IOM The Case of Ms. Snow. For a few years I worked as a forensic mental health practitioner for Together for mental wellbeing. My role at the charity changed a number of times. I began working with one probation service in Greenwich (Jan 2015). In May/June 2015 I supported 6 probation services. The Probation service NPS/CRC (National Probation Service/Community Rehabilitation Company) were adapting to a new model of resource management. As a result the NPS contract with Together changed. ‘Doing more – with less’ was the theme of the new contract. After a year of supporting Probation services in Bexley, Bromley, Croydon, Greenwich, Merton and Sutton, I transitioned to working within the Southwark probation service. The new role was to support in partnership with Probation, Police, Housing, Substances and Rehabilitation and employment. I provided the mental health arm of support to individuals involved with the IOM (Integrated Offender Management) programme.
Messy Ms. Snow a probation officer was a ‘conversational’ courts assessor. We held a fast friendship. Discussing the challenges the service users faced and how IOM and probation were aligning to provide improved health outcomes. Ms. Snow was particular about her work-station organisation! Post it notes, coloured pens, pads and computer set up just so. With impish glee, I took great pleasure in re-arranging a few items at her desk.
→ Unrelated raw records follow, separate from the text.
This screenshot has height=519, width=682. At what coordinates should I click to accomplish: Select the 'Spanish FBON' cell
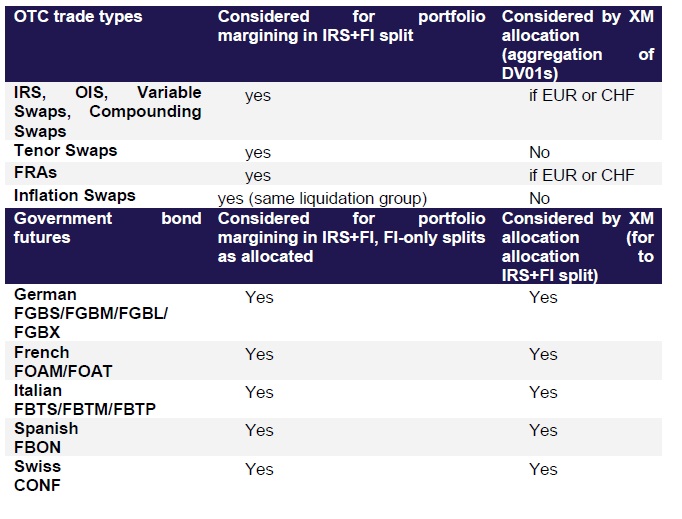46,438
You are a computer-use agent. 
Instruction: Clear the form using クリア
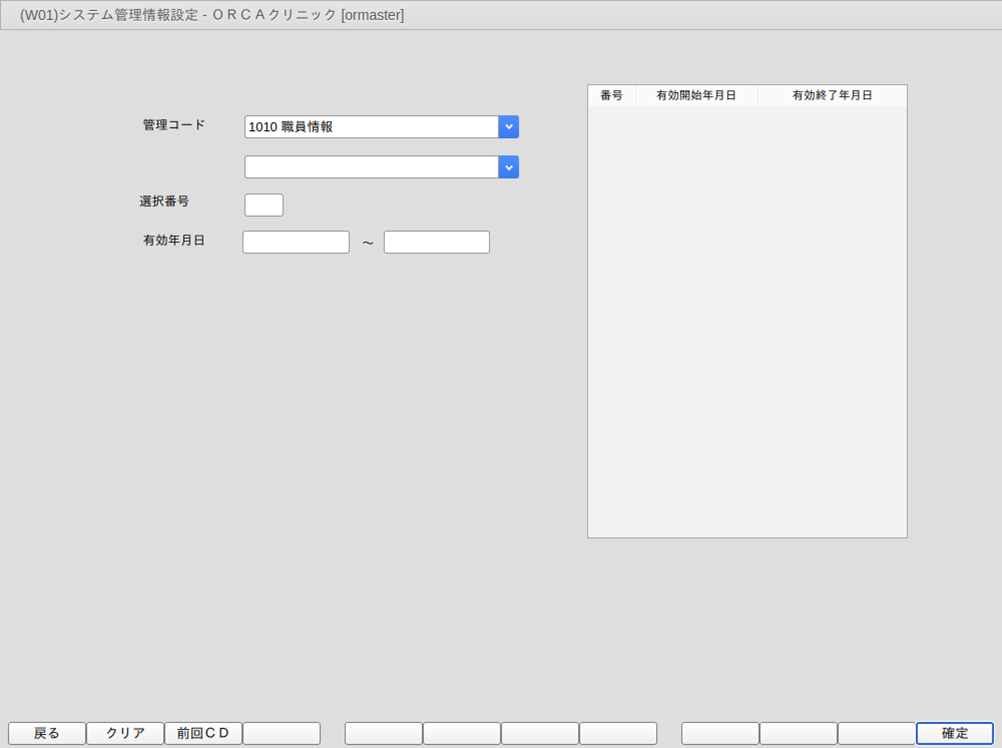click(125, 733)
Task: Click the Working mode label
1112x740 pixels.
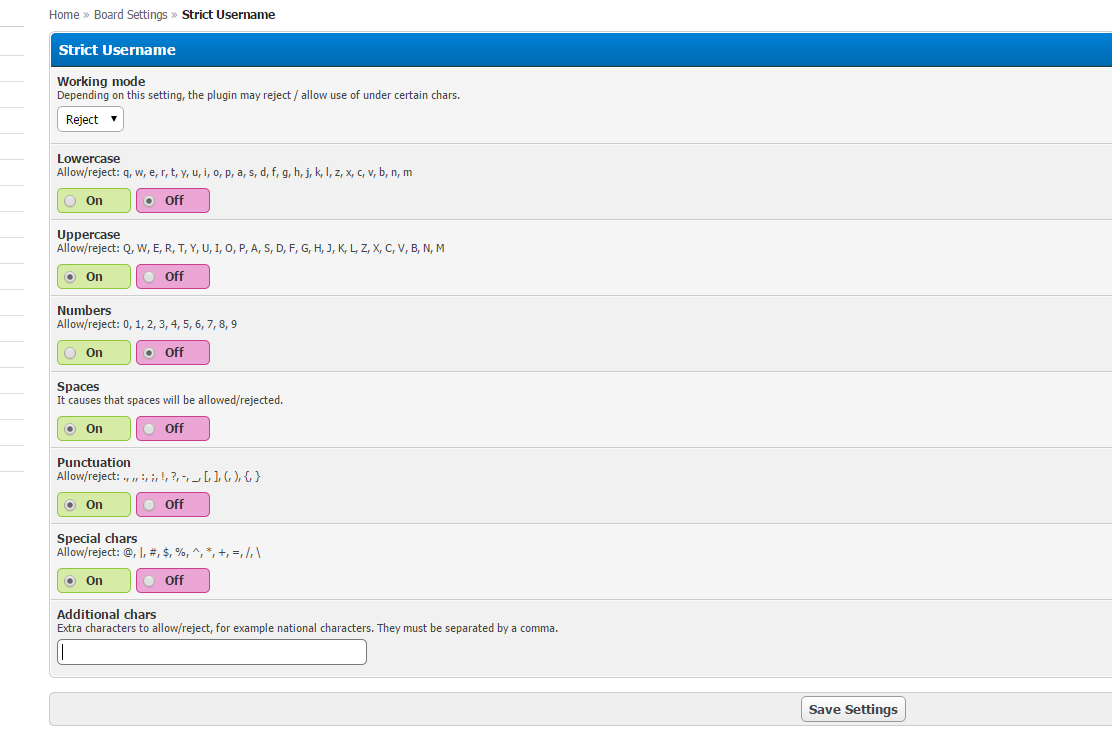Action: (101, 82)
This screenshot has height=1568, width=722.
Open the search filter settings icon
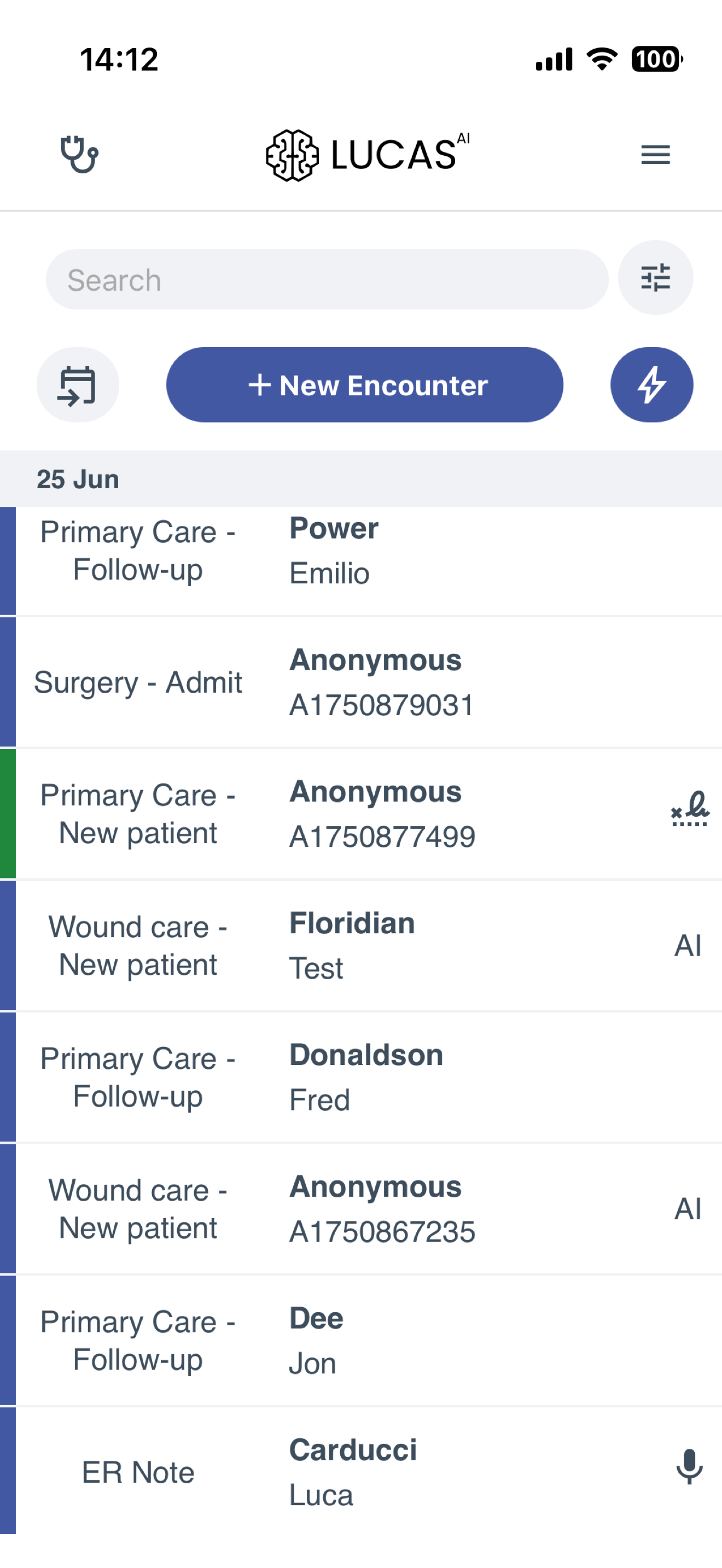(x=655, y=278)
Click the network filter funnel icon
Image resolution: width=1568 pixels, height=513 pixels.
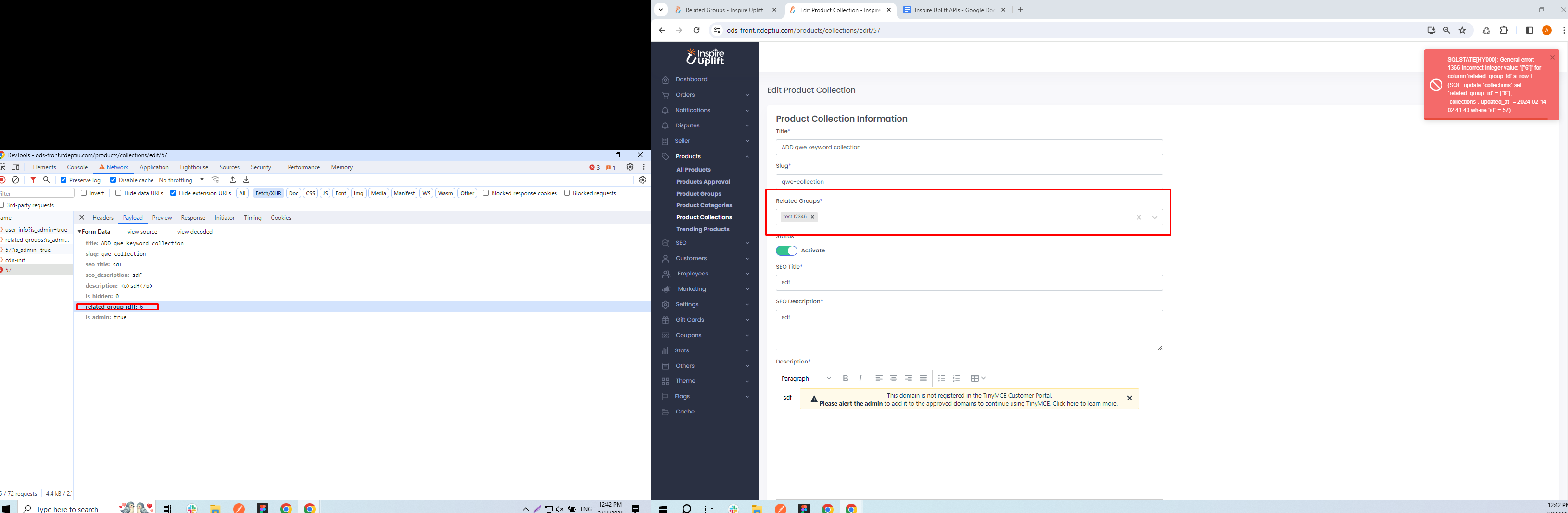click(x=33, y=180)
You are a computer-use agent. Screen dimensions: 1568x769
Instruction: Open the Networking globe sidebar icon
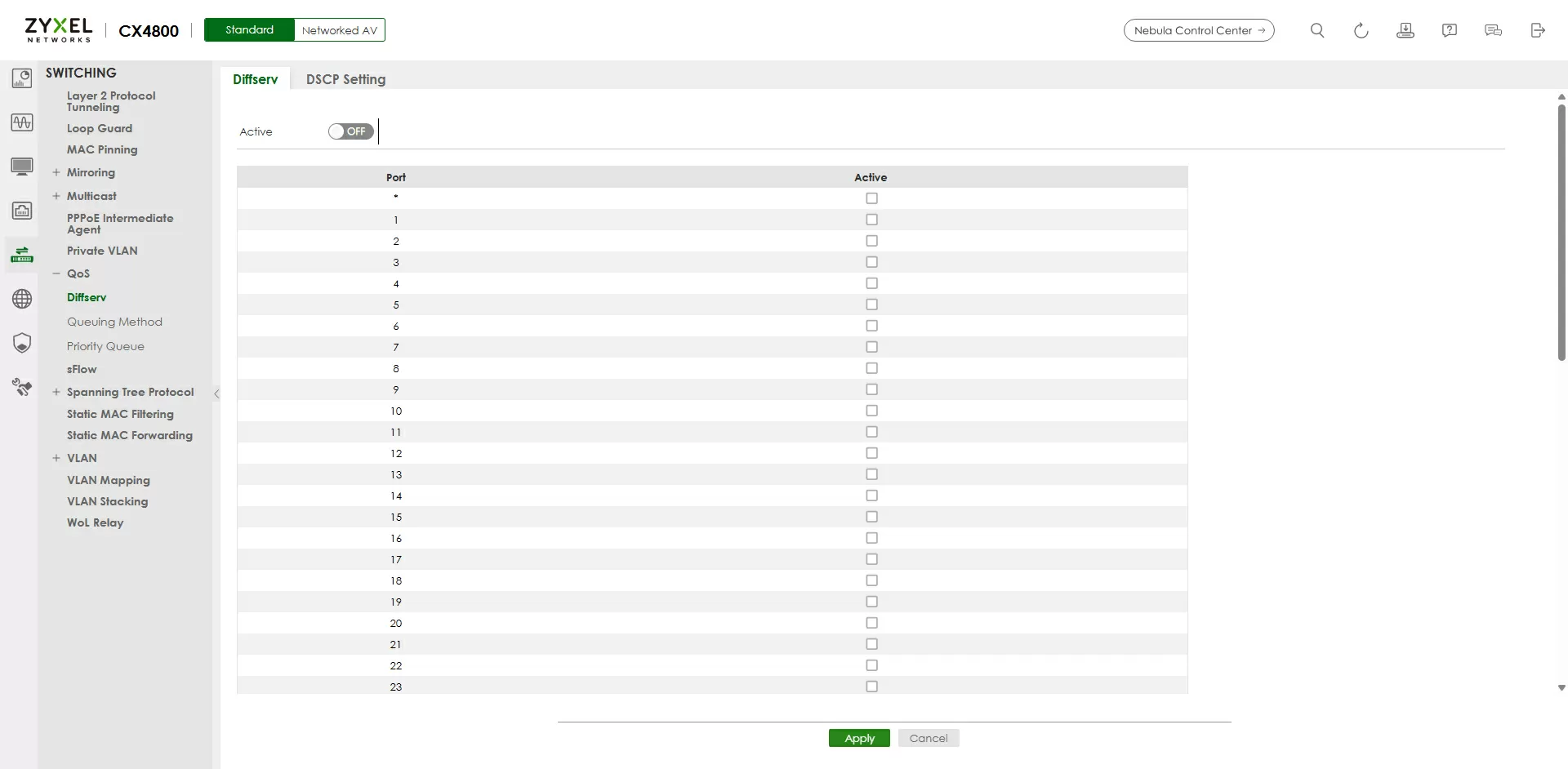point(22,299)
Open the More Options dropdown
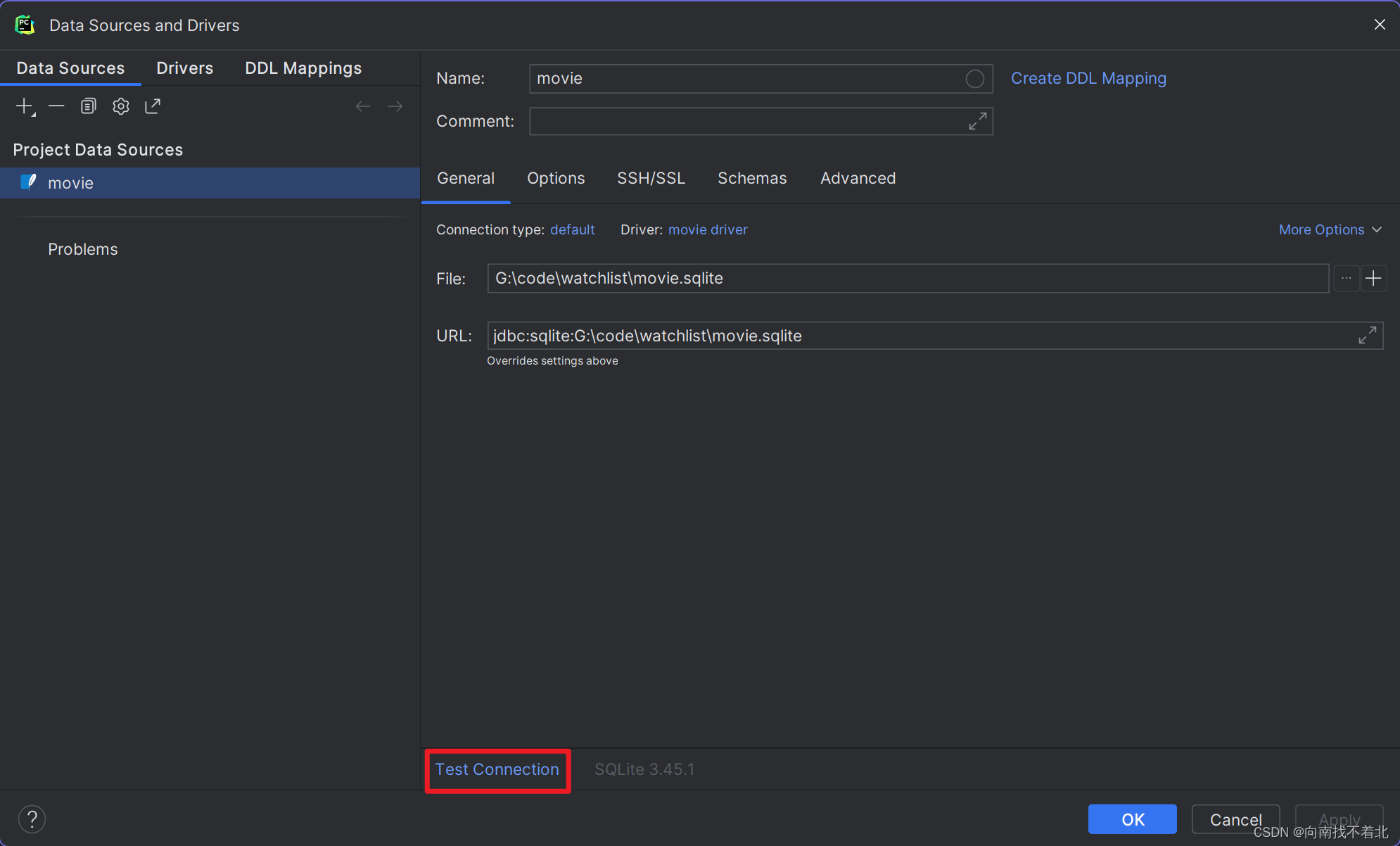 (x=1330, y=229)
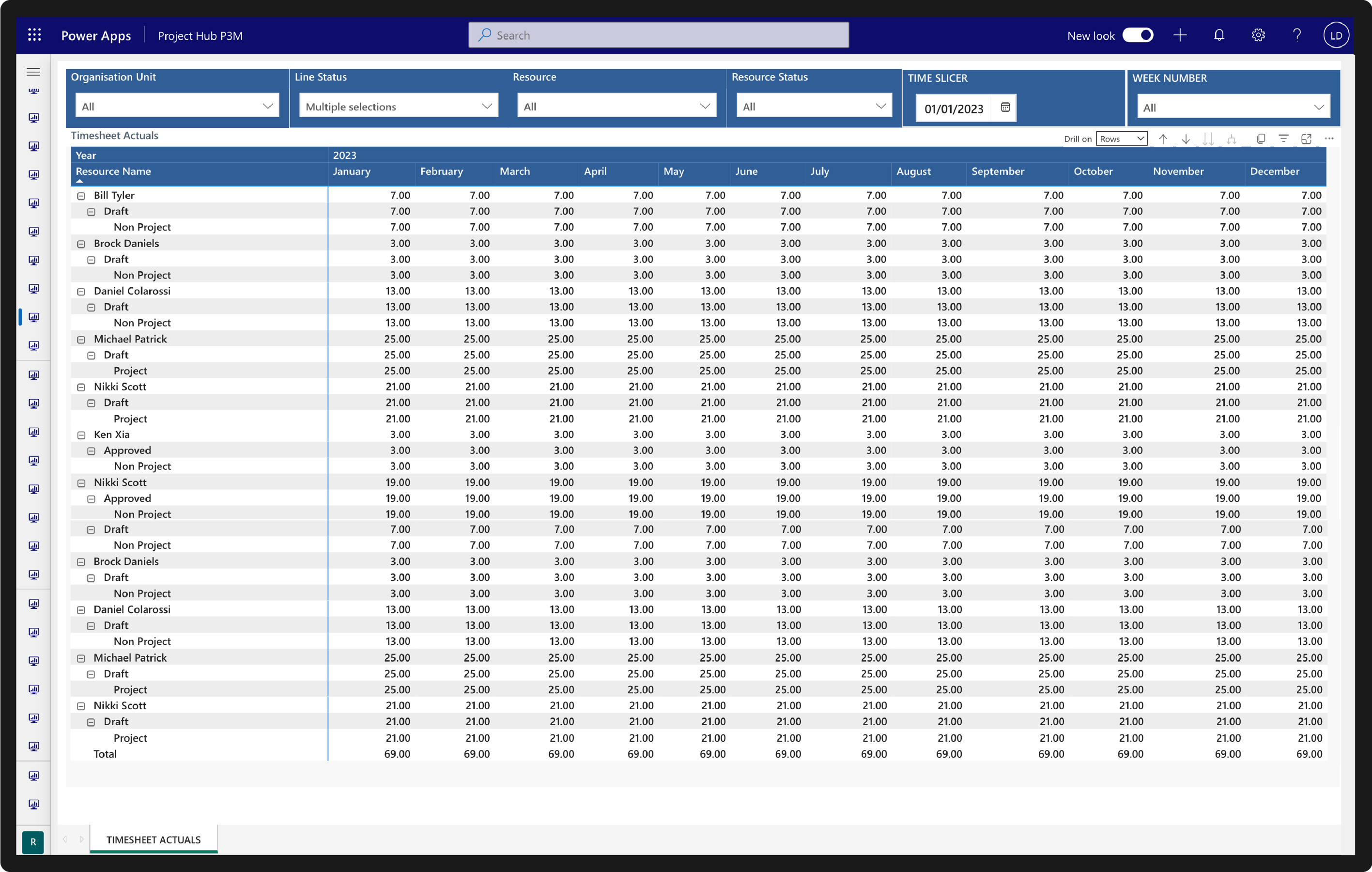
Task: Open the Week Number dropdown
Action: [x=1320, y=107]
I had an idea of how much the rearranging offset her equilibrium. Ms. Snow also shared in making a mess of my workspace in a similar way too. I wasn’t as organised or as particular about my workstation. Her efforts often caused me to smile. It’s the thought that…
Re-Arrange I would disturb Ms. Snow’s station and then leave to meet a client and on returning note what was disturbed in my area too. Without fail Ms. Snow’s arrangement of her work area would return to pens and note pads and post it notes – to as they were before my involvement. We joked about her compulsion to restore ‘order’. We laughed about my need to increase entropy. An uneasy alliance formed about the balance between order and chaos. Her need to reassemble and my want for disorder. 2 adults acting like children in a serious setting, professionally shepherding adults facing significant difficulties. The idea for the Completion Compulsion was borne in that space. Chaos curiously can invite/inspire order.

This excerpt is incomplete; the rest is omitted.